You’re to­day’s East, and NorthSouth reach 3NT. South’s 2NT in­vites game, and since North has nine points — a max­i­mum sin­gle raise — he ac­cepts. He bids the ninet­rick notrump game, not the 11-trick club game.

West leads the deuce of diamonds, dummy plays low and your king wins. To re­turn your part­ner’s lead is tempt­ing, but South surely has some­thing in diamonds to bid 2NT, and since West’s lead sug­gests only four diamonds, a di­a­mond re­turn may not set up enough de­fen­sive tricks.

Say you brave part­ner’s wrath by shift­ing to a low spade: jack, queen, five. When he re­turns the seven, play low to keep com­mu­ni­ca­tion. You hope he has an en­try plus a third spade.

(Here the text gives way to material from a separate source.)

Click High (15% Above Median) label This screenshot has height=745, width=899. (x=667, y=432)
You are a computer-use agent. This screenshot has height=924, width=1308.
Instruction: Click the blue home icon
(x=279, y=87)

Sure enough, South has only eight tricks. When he loses a club fi­nesse to the king, West leads his last spade, and you win and run your suit.

South could — maybe should — make 3NT by win­ning the first trick and fi­ness­ing in clubs. Tak­ing ad­van­tage of your op­po­nents’ mis­guesses is part of win­ning.

Daily ques­tion

You hold: ♠ KJ ♥ AQJ2 ♦ Q105 ♣ AJ 10 8. You open one club (your range for a 1NT open­ing is 15 to 17 points), and your part­ner bids one spade. The op­po­nents pass. What do you say?

An­swer: Bid 2NT, promis­ing 18 to maybe 20 points with bal­anced pat­tern. A bid of two hearts would be an er­ror. Though that bid would be a “re­verse” and would show sub­stan­tial ex­tra strength, it would sug­gest a more dis­tri­bu­tional hand: longer clubs than hearts.